En cuanto a la estructura, aparentemente El Señor Presidente sigue la que caracteriza la «vieja novela». La acción empieza, se desarrolla y concluye. La novela no es una novela abierta, sino perfectamente concluida, cerrada, o mejor, una novela de estructura circular, que termina como había comenzado, con la visión de una fila de prisioneros que van hacia la cárcel; con ello logra Asturias representar eficazmente el tiempo «eterno» de la dictadura, donde en el país todo parece inmóvil, a pesar de que sigan sucediendo cosas. Como una gran capa de plomo la dictadura pesa sobre el mundo y la ritualidad es siempre la misma. La novedad en el manejo del tiempo es evidente y representa una conciencia nueva de su función en el ámbito narrativo, fruto probablemente de la experiencia cubista.

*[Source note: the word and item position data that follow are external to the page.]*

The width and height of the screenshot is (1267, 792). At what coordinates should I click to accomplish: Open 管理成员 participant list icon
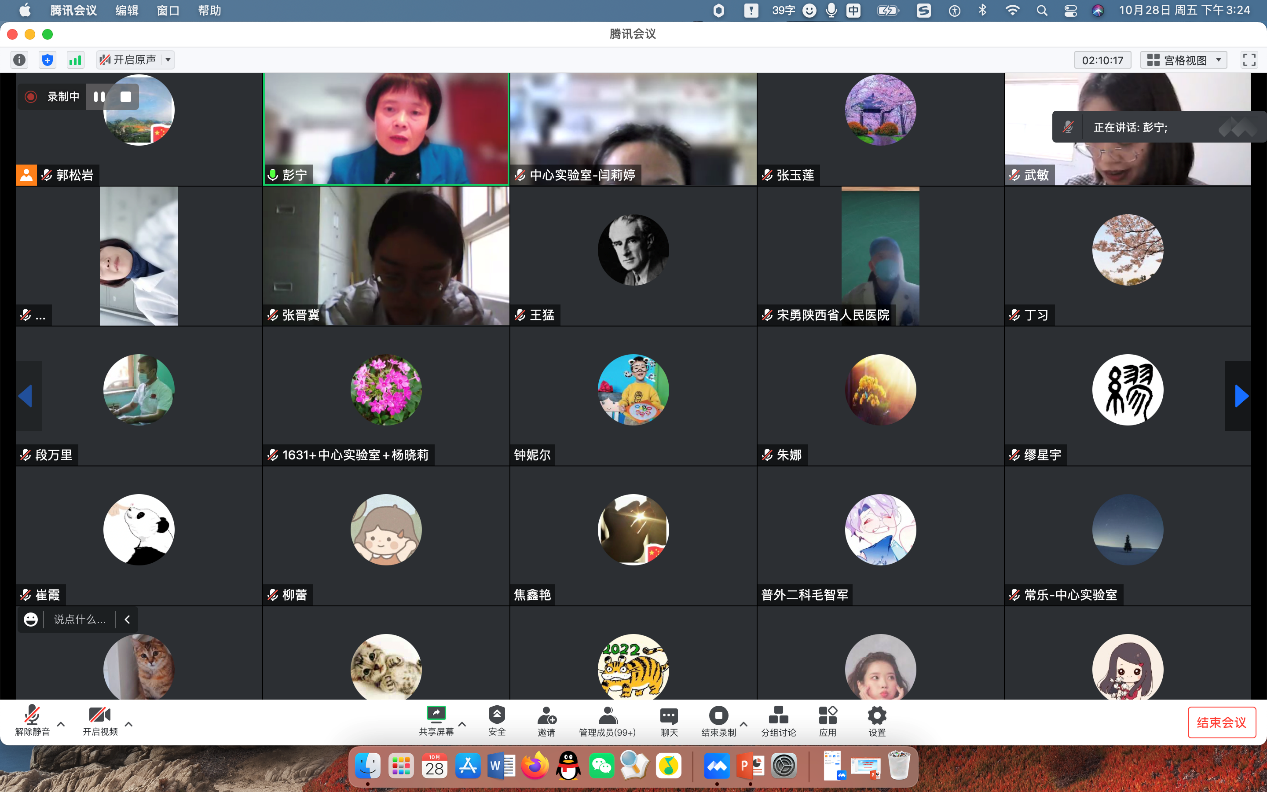click(x=607, y=715)
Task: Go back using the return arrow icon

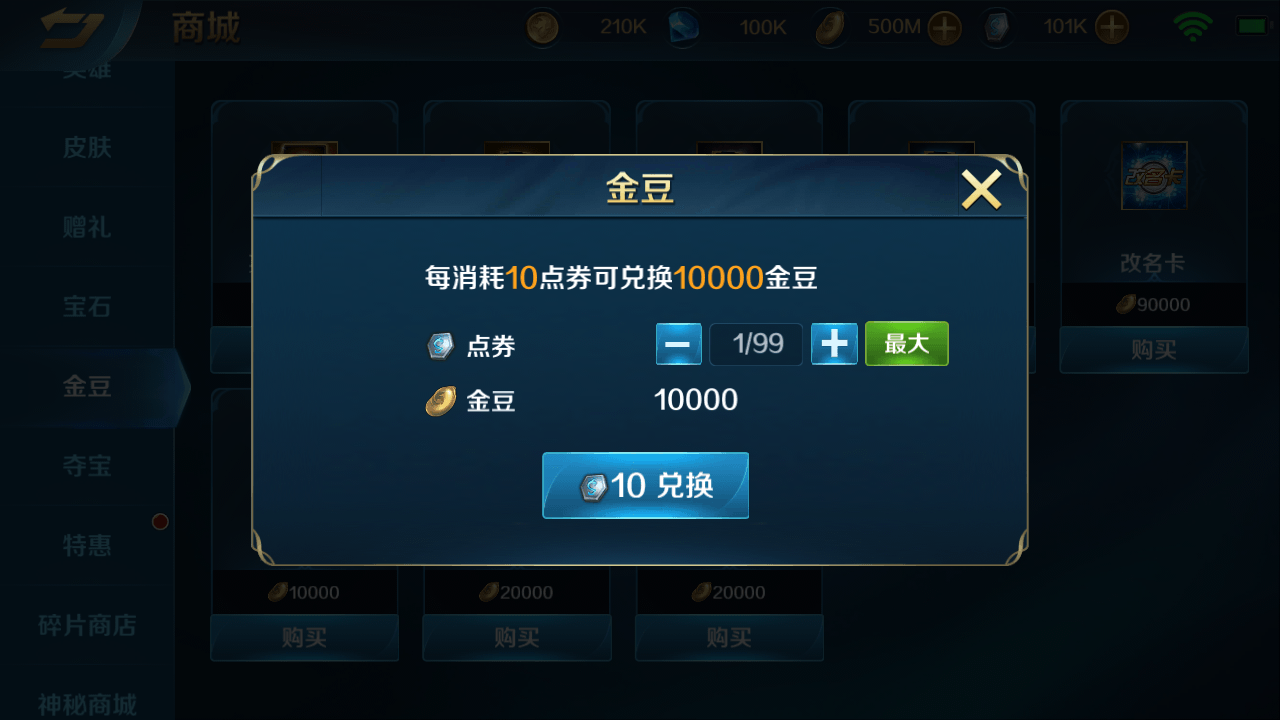Action: coord(70,27)
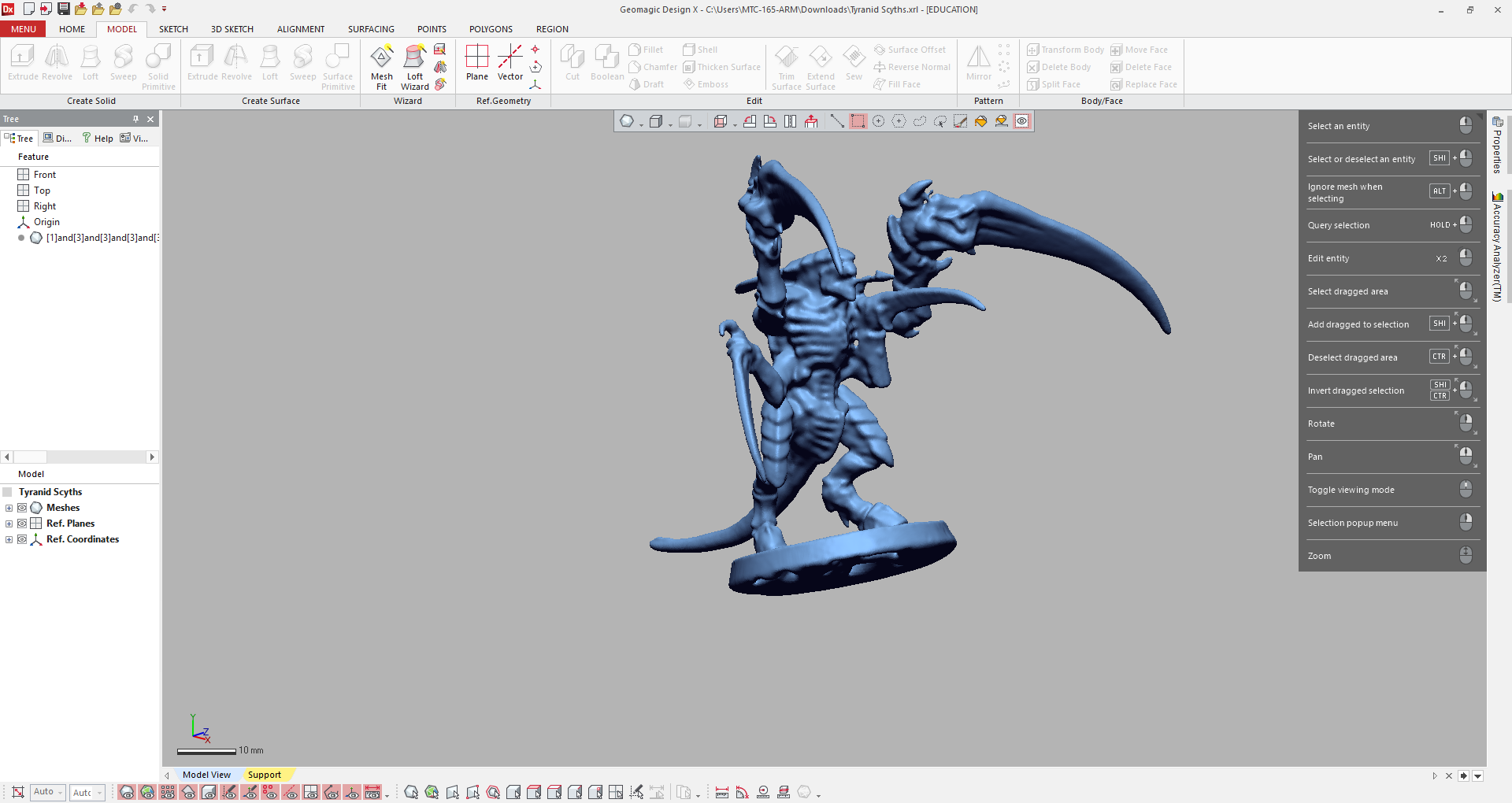Switch to the Support view tab
This screenshot has height=803, width=1512.
[x=264, y=775]
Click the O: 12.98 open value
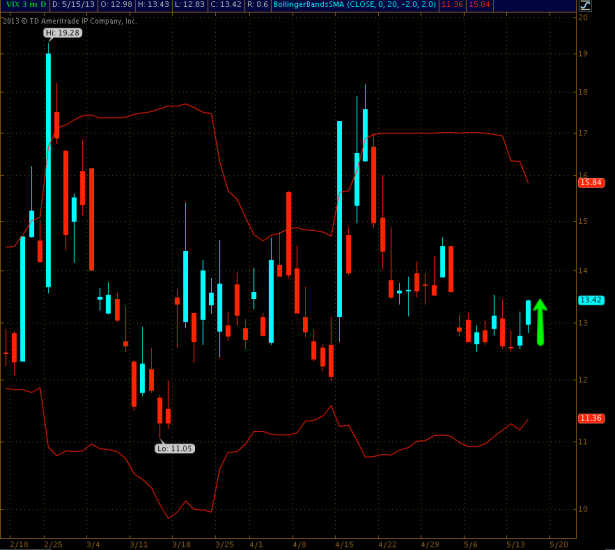 click(121, 5)
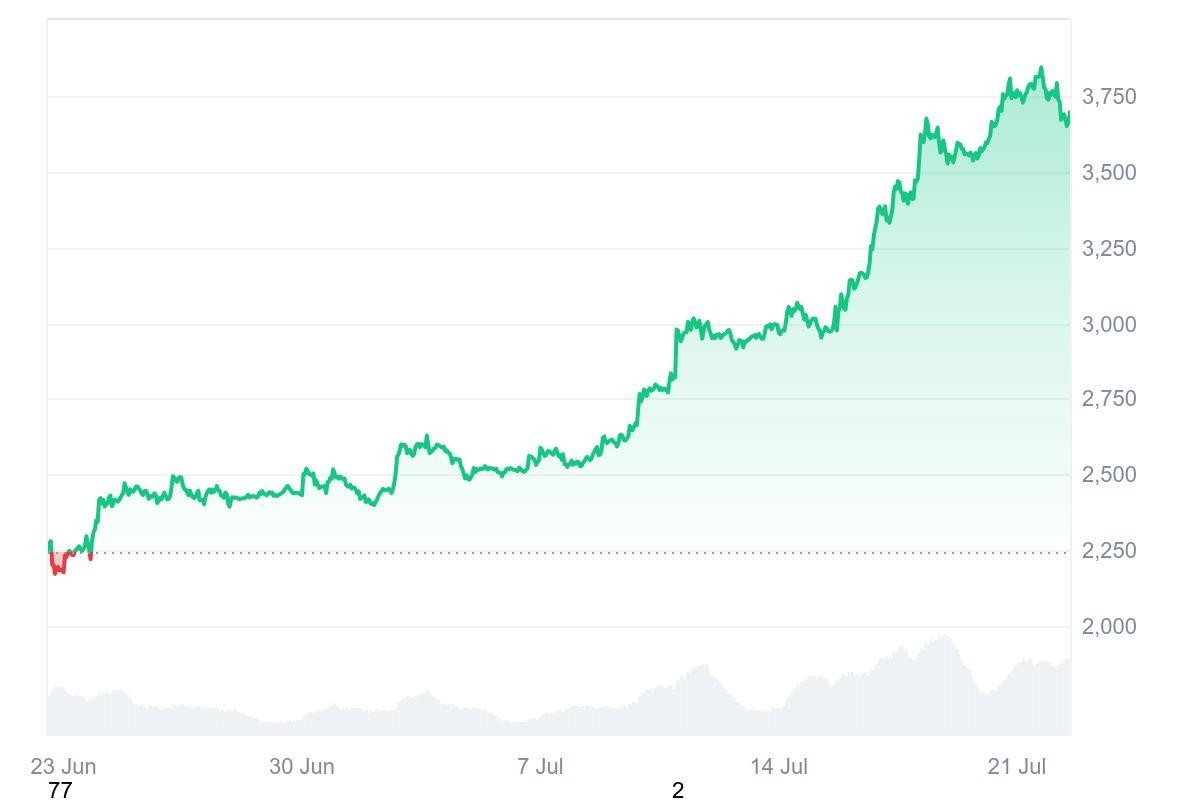
Task: Click the 21 Jul date label
Action: (x=1017, y=767)
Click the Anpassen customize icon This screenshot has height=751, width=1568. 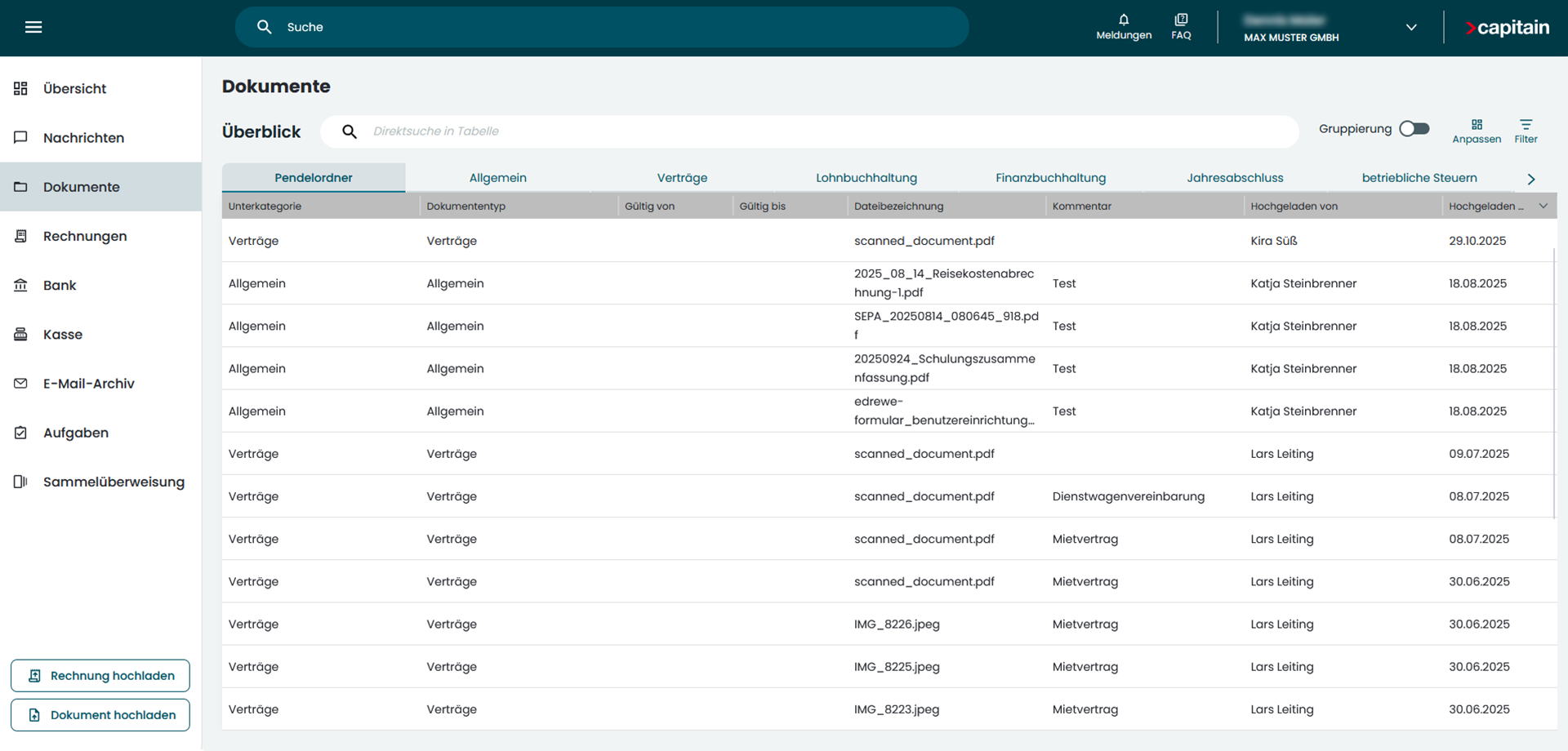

Antes contado, en sus episodios más espeluznantes, luego escrito, El Señor Presidente es una durísima denuncia de la dictadura, experimentada directamente y a través de su familia por el joven escritor o conocida a través de relatos de terceras personas. El libro surgió como reacción a la inautenticidad pintoresca. Fue la denuncia de una realidad de dolor, de una recurrente situación política, propia no solamente de Guatemala, sino de otros países de Centroamérica, del Caribe y del subcontinente americano. Experiencias e historias en las que el joven Asturias fue reviviendo un terror que nunca pudo superar175.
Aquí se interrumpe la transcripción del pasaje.